Evaluator Internals

Sema is a tree-walking interpreter. There is no bytecode compiler, no JIT, no CPS transform — just an AST represented as Value nodes that get recursively evaluated. The key trick is a trampoline that turns tail calls into a loop, giving us tail-call optimization without growing the native Rust stack. This page documents how the evaluator works, from the top-level entry point down to function application and stack traces.

If you're familiar with the metacircular evaluator from SICP (Abelson & Sussman, 1996), Sema's evaluator is structurally similar — eval dispatches on expression type, apply handles function calls — but with two critical differences: the trampoline for TCO, and a mutable environment model instead of substitution.

The Trampoline

The central abstraction is a two-variant enum:

rust

// crates/sema-eval/src/eval.rs
pub enum Trampoline {
    Value(Value),       // done, here's the result
    Eval(Value, Env),   // tail call: evaluate this expr in this env
}

Every evaluation step returns a Trampoline instead of a Value. When a function wants to make a tail call — evaluate an expression as its final action — it returns Trampoline::Eval(expr, env) instead of recursing into eval_value. The caller's trampoline loop picks this up and continues iterating:

rust

// crates/sema-eval/src/eval.rs — eval_value_inner
fn eval_value_inner(expr: &Value, env: &Env) -> EvalResult {
    let mut current_expr = expr.clone();
    let mut current_env = env.clone();
    let entry_depth = call_stack_depth();
    let guard = CallStackGuard { entry_depth };

    loop {
        match eval_step(&current_expr, &current_env) {
            Ok(Trampoline::Value(v)) => return Ok(v),
            Ok(Trampoline::Eval(next_expr, next_env)) => {
                // TCO: replace expr and env, continue loop
                current_expr = next_expr;
                current_env = next_env;
            }
            Err(e) => { /* attach stack trace if missing */ }
        }
    }
}

This is the same technique described in Guy Steele's "Rabbit" compiler paper (1978), where he showed that tail calls in Scheme can be compiled as jumps. In a native-code compiler (like Chez Scheme), the tail call becomes an actual jmp instruction. In a tree-walking interpreter, we can't jump — but we can return a "please evaluate this next" token and loop.
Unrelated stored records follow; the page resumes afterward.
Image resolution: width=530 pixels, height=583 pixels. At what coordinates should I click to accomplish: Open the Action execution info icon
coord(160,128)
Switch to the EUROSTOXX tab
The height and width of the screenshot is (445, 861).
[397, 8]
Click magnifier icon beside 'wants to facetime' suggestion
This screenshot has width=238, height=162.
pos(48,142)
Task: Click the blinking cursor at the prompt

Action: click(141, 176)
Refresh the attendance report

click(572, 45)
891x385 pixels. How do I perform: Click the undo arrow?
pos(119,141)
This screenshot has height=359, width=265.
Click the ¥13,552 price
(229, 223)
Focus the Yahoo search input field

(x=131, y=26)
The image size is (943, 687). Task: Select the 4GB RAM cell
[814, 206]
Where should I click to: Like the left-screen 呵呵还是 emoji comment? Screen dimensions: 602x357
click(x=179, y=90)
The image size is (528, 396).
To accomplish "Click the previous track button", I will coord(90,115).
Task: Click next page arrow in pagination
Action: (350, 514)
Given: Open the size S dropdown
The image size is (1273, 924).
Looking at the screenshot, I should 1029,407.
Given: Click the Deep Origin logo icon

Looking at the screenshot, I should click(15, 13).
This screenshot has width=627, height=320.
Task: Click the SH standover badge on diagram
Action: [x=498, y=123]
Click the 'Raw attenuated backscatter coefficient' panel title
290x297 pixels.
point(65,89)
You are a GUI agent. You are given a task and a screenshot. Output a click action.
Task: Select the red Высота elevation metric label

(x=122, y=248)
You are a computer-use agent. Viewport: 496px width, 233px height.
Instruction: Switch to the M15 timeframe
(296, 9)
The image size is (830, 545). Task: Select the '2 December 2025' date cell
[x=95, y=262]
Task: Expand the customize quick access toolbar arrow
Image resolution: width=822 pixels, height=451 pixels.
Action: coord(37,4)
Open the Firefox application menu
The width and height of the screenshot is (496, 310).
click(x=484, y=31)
The trampoline bounces between returning tokens and evaluating them, hence the name.

Concrete Example

Consider this tail-recursive loop:

scheme

(define (loop n)
  (if (= n 0)
    "done"
    (loop (- n 1))))

(loop 1000000)

Without TCO, (loop 1000000) would push one million Rust stack frames and crash. With the trampoline:

eval_step sees (loop 1000000), evaluates loop to a Lambda, evaluates 1000000, calls apply_lambda
apply_lambda creates a new env with n = 1000000, evaluates the if body
The if special form tests (= n 0) → false, so it returns Trampoline::Eval((loop (- n 1)), env) — not a recursive call
Back in eval_value_inner, the loop picks up (loop 999999) as the new current_expr and continues
This repeats 1,000,000 times in constant Rust stack space

The key insight: if is a special form that returns Trampoline::Eval for its branches, and apply_lambda returns Trampoline::Eval for its last body expression. These are the two main sources of tail calls.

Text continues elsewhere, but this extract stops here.